■ What needs to be done: Nothing should appear in the answer except the line containing "News (369, 121)" and the lines following it through the end of the listing, each given exactly.

####

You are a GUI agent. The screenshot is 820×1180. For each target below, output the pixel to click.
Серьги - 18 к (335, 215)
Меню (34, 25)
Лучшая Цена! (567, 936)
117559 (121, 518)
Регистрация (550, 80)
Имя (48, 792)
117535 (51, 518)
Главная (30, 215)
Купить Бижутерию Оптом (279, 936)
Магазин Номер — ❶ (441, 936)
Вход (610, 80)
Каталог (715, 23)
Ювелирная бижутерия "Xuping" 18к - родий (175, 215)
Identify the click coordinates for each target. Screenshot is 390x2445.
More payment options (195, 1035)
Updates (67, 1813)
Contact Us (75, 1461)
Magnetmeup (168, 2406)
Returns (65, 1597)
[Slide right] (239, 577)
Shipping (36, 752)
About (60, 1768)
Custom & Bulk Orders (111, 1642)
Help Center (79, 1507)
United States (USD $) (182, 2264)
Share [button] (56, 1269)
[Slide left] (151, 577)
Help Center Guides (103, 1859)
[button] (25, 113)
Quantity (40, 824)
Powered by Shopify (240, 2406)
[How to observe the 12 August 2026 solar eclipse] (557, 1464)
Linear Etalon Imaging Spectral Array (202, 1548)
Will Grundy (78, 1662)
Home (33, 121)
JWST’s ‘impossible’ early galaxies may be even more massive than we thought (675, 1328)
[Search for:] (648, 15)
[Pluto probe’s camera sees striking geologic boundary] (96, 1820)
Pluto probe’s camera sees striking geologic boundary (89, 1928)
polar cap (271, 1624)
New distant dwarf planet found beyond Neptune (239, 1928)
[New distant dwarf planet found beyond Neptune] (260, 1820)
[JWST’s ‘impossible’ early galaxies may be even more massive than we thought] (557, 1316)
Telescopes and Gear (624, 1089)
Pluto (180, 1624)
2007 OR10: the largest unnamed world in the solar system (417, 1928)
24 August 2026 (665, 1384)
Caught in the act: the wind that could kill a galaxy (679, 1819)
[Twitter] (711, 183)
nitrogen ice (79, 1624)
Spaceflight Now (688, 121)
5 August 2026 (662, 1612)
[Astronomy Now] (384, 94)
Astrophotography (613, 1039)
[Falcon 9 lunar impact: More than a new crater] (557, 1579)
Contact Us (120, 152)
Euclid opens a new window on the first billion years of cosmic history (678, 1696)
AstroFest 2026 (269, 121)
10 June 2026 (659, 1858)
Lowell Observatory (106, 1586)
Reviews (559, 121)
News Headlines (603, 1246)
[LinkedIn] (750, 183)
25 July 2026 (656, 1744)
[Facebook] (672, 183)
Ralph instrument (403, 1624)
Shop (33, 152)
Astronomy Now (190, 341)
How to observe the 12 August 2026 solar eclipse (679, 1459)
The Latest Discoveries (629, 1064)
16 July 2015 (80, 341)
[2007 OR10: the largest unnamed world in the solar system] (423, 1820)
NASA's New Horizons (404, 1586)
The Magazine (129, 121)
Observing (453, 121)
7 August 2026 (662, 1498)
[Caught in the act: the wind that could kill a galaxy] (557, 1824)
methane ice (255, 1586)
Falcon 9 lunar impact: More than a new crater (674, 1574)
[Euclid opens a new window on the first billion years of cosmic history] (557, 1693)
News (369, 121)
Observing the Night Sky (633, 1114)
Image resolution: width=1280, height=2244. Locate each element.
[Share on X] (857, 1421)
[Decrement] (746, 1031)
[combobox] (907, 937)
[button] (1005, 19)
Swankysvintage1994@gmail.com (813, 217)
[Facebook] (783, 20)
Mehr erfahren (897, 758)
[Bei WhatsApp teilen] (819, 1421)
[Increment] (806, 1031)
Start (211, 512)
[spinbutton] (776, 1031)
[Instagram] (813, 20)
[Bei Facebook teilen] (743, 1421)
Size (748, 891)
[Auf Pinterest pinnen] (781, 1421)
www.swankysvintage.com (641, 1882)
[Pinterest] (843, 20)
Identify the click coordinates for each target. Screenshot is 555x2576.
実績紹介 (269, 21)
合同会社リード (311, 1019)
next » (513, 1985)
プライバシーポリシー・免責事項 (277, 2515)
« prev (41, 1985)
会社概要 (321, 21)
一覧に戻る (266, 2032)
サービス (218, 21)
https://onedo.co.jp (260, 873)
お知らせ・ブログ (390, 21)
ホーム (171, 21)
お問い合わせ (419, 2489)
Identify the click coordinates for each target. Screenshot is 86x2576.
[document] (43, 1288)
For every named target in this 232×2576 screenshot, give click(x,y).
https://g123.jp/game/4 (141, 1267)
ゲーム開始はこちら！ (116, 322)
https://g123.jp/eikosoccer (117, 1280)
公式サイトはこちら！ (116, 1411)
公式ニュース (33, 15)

####

■ Result for this exercise:
News (369, 121)
Observing the Night Sky (633, 1114)
Image resolution: width=1280, height=2244. Locate each element.
[Share on X] (857, 1421)
[Decrement] (746, 1031)
[combobox] (907, 937)
[button] (1005, 19)
Swankysvintage1994@gmail.com (813, 217)
[Facebook] (783, 20)
Mehr erfahren (897, 758)
[Bei WhatsApp teilen] (819, 1421)
[Increment] (806, 1031)
Start (211, 512)
[spinbutton] (776, 1031)
[Instagram] (813, 20)
[Bei Facebook teilen] (743, 1421)
Size (748, 891)
[Auf Pinterest pinnen] (781, 1421)
www.swankysvintage.com (641, 1882)
[Pinterest] (843, 20)
Identify the click coordinates for each target. Screenshot is 555x2576.
実績紹介 (269, 21)
合同会社リード (311, 1019)
next » (513, 1985)
プライバシーポリシー・免責事項 (277, 2515)
« prev (41, 1985)
会社概要 (321, 21)
一覧に戻る (266, 2032)
サービス (218, 21)
https://onedo.co.jp (260, 873)
お知らせ・ブログ (390, 21)
ホーム (171, 21)
お問い合わせ (419, 2489)
Identify the click coordinates for each target. Screenshot is 86x2576.
[document] (43, 1288)
For every named target in this 232×2576 screenshot, give click(x,y).
https://g123.jp/game/4 (141, 1267)
ゲーム開始はこちら！ (116, 322)
https://g123.jp/eikosoccer (117, 1280)
公式サイトはこちら！ (116, 1411)
公式ニュース (33, 15)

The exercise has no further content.